SERVER-1807 quicker auto-split if in a jumbo chunk case

author: Alberto Lerner <alerner@10gen.com> 2010-09-16 18:21:59 -0400
committer: Alberto Lerner <alerner@10gen.com> 2010-09-16 18:21:59 -0400
commit: d55c4af16108788e056ce2cd17360426d7820626 (patch)
tree: 0794561c5e3fbf09503f6edc7dcd9a26c39b3397 /s/d_split.cpp
parent: bb9e90d97abacdc6d9e7c4b03e510434563057ca (diff)
download: mongo-d55c4af16108788e056ce2cd17360426d7820626.tar.gz
1 files changed, 29 insertions, 4 deletions
diff --git a/s/d_split.cpp b/s/d_split.cpp
index 8665101d636..c2e6c1c418b 100644
--- a/s/d_split.cpp
+++ b/s/d_split.cpp
@@ -127,12 +127,14 @@ namespace mongo {
                 "Internal command.\n"
                 "example: { splitVector : \"blog.post\" , keyPattern:{x:1} , min:{x:10} , max:{x:20}, maxChunkSize:200 }\n"
                 "maxChunkSize unit in MBs\n"
+                "May optionally specify 'maxSplitPoints' and 'maxChunkObjects' to avoid traversing the whole chunk\n"
                 "NOTE: This command may take a while to run";
         }
         bool run(const string& dbname, BSONObj& jsobj, string& errmsg, BSONObjBuilder& result, bool fromRepl ){
             const char* ns = jsobj.getStringField( "splitVector" );
             BSONObj keyPattern = jsobj.getObjectField( "keyPattern" );
 
+            // If min and max are not provided use the "minKey" and "maxKey" for the sharding key pattern.
             BSONObj min = jsobj.getObjectField( "min" );
             BSONObj max = jsobj.getObjectField( "max" );
             if ( min.isEmpty() && max.isEmpty() ){
@@ -167,10 +169,22 @@ namespace mongo {
                     return false;
                 }
             }
-            
+
+            long long maxSplitPoints = 0;
+            BSONElement maxSplitPointsElem = jsobj[ "maxSplitPoints" ];
+            if ( maxSplitPointsElem.isNumber() ){
+                maxSplitPoints = maxSplitPointsElem.numberLong();
+            }
+
+            long long maxChunkObjects = 0;
+            BSONElement MaxChunkObjectsElem = jsobj[ "maxChunkObjects" ];
+            if ( MaxChunkObjectsElem.isNumber() ){
+                maxChunkObjects = MaxChunkObjectsElem.numberLong();
+            }
+
+            // Get the size estimate for this namespace
             Client::Context ctx( ns );
             NamespaceDetails *d = nsdetails( ns );
-            
             if ( ! d ){
                 errmsg = "ns not found";
                 return false;
@@ -182,10 +196,10 @@ namespace mongo {
                 return false;
             }
 
-            // If there's not enough data for more than one chunk, no point continuing.

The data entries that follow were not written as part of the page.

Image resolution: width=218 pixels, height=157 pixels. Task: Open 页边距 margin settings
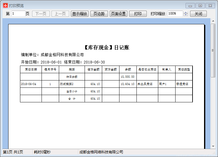[x=99, y=14]
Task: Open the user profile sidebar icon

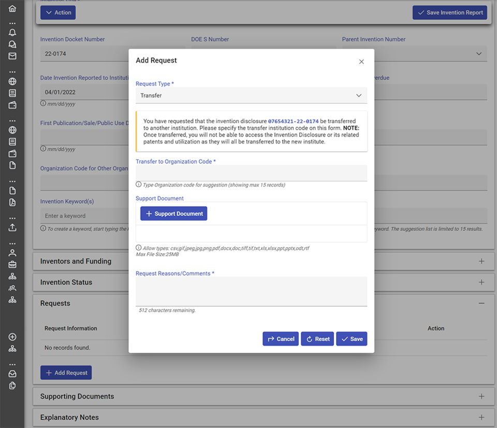Action: tap(12, 252)
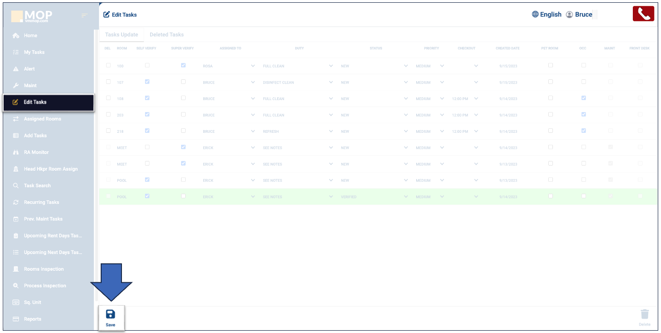
Task: Open Task Search with the magnifier icon
Action: click(37, 185)
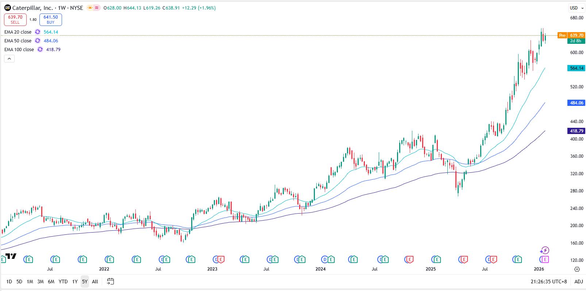Viewport: 586px width, 291px height.
Task: Open the Go to date calendar icon
Action: coord(110,282)
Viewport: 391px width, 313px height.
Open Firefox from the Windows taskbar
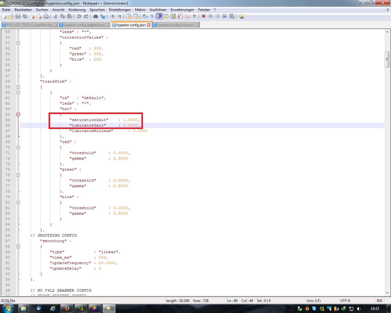point(67,308)
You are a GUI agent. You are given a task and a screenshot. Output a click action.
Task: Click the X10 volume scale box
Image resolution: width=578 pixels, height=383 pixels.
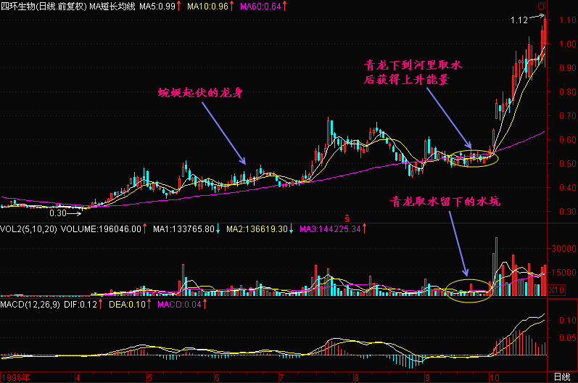point(557,289)
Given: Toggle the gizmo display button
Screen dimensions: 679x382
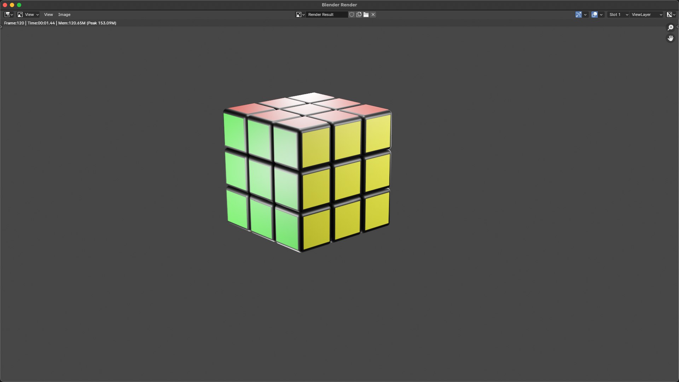Looking at the screenshot, I should tap(579, 15).
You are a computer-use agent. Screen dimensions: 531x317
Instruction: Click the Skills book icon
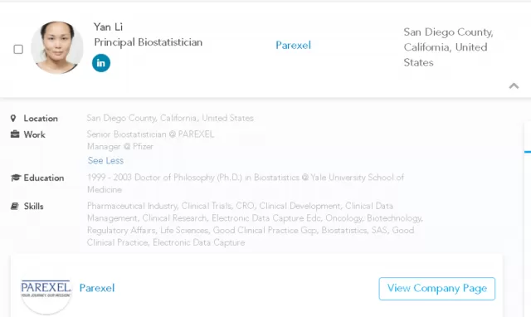point(15,206)
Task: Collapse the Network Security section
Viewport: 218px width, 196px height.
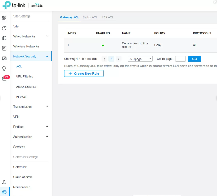Action: 47,56
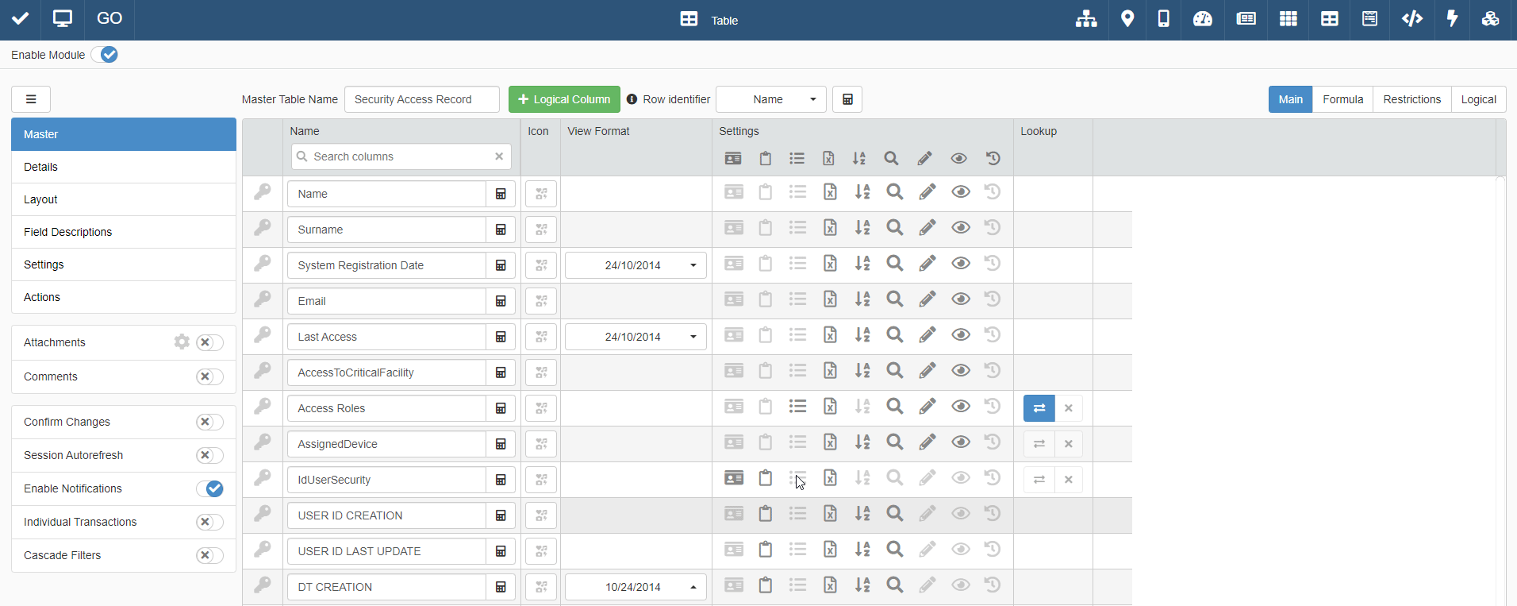
Task: Turn on Confirm Changes toggle
Action: pyautogui.click(x=209, y=422)
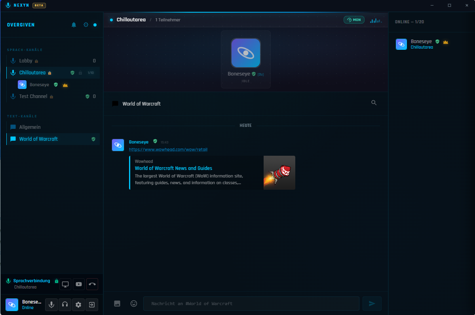Open user settings gear in bottom bar
This screenshot has height=315, width=475.
click(78, 305)
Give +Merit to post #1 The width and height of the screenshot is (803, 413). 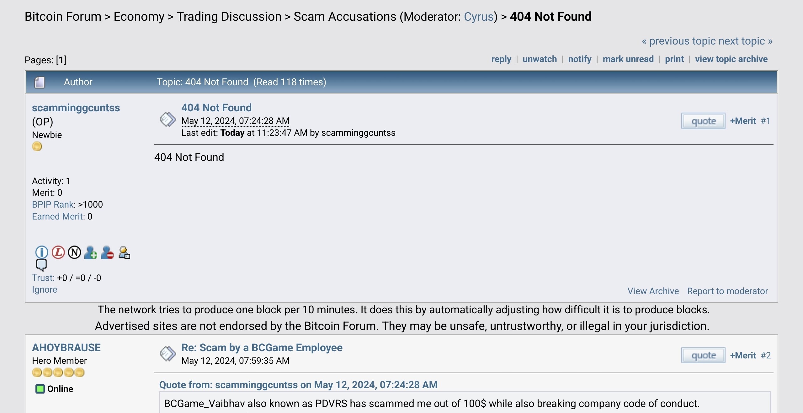point(743,121)
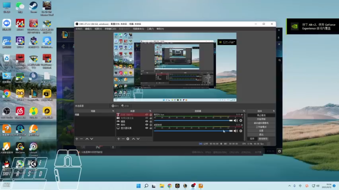Move the selected scene down with arrow
The image size is (339, 190).
pos(92,138)
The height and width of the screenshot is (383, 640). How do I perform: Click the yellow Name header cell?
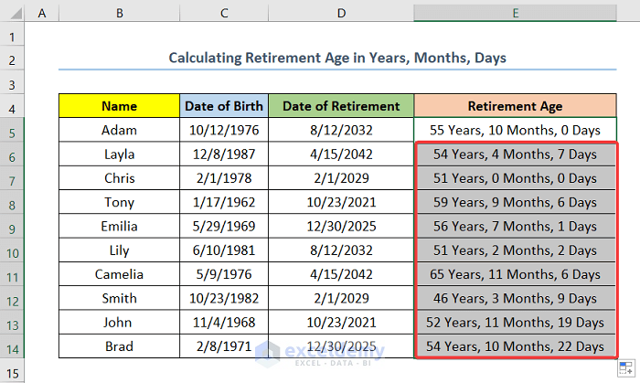pos(120,106)
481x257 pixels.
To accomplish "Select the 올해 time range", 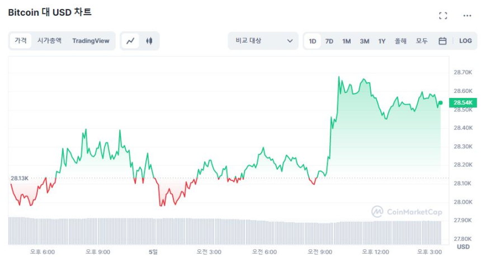I will coord(400,41).
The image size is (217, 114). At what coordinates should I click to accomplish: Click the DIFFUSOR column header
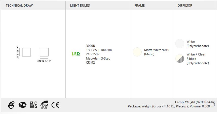coord(185,6)
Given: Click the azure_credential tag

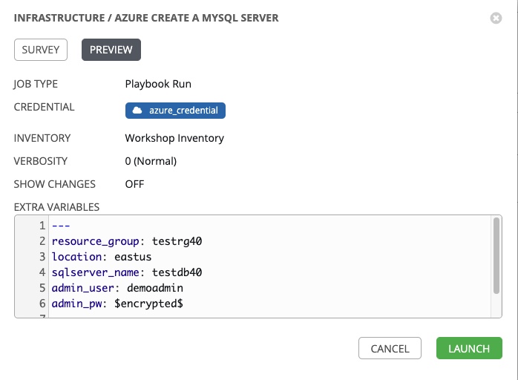Looking at the screenshot, I should (175, 111).
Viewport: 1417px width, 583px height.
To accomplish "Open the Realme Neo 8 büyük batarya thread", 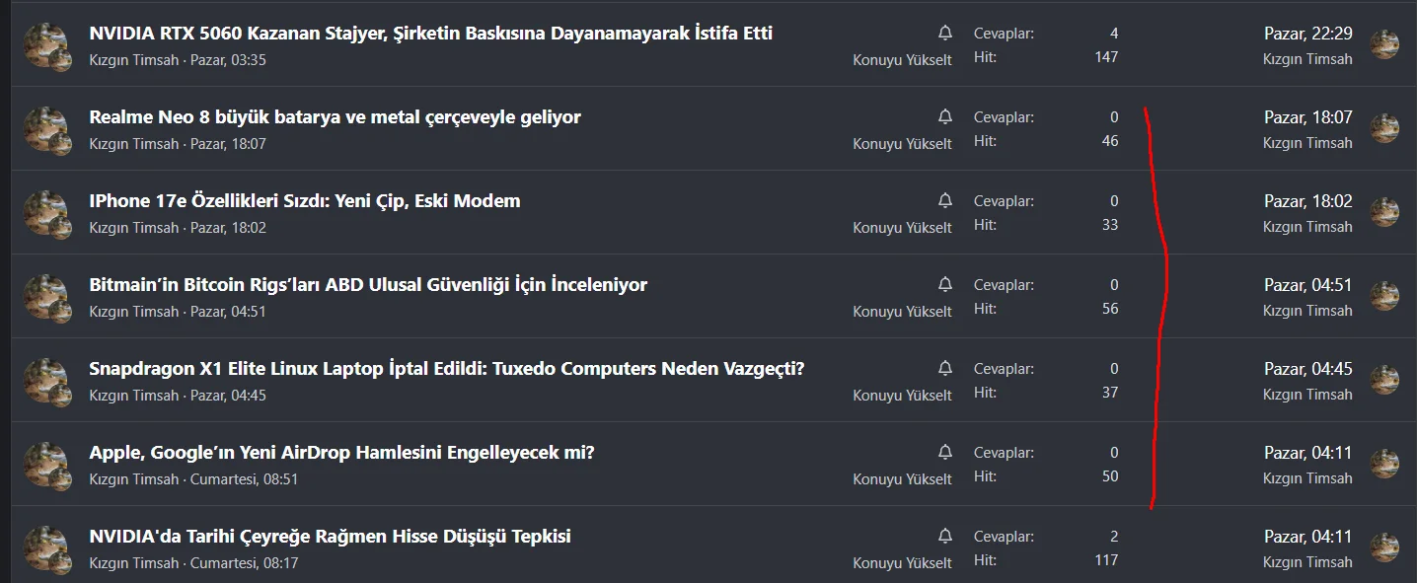I will [335, 117].
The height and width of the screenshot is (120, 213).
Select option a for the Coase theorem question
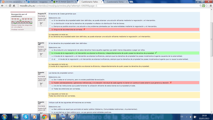50,20
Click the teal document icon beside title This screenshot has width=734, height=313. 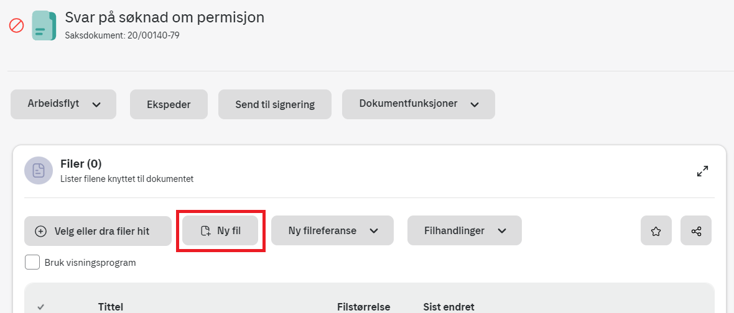point(44,25)
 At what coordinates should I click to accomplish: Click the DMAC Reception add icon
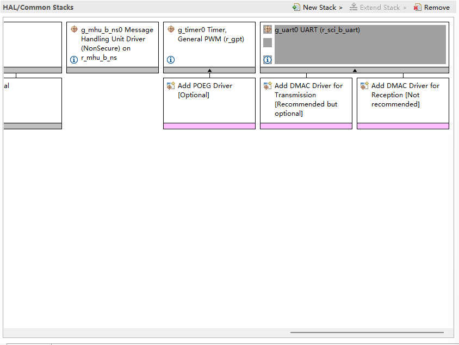(364, 86)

             const long long recCount = d->nrecords;
             const long long dataSize = d->datasize;
             
+            // If there's not enough data for more than one chunk, no point continuing.
             if ( dataSize < maxChunkSize || recCount == 0 ) {
                 vector<BSONObj> emptyVector;
                 result.append( "splitKeys" , emptyVector );
@@ -193,15 +207,19 @@ namespace mongo {
             }
 
             // We'll use the average object size and number of object to find approximately how many keys
-            // each chunk should have. We'll split at half the maxChunkSize.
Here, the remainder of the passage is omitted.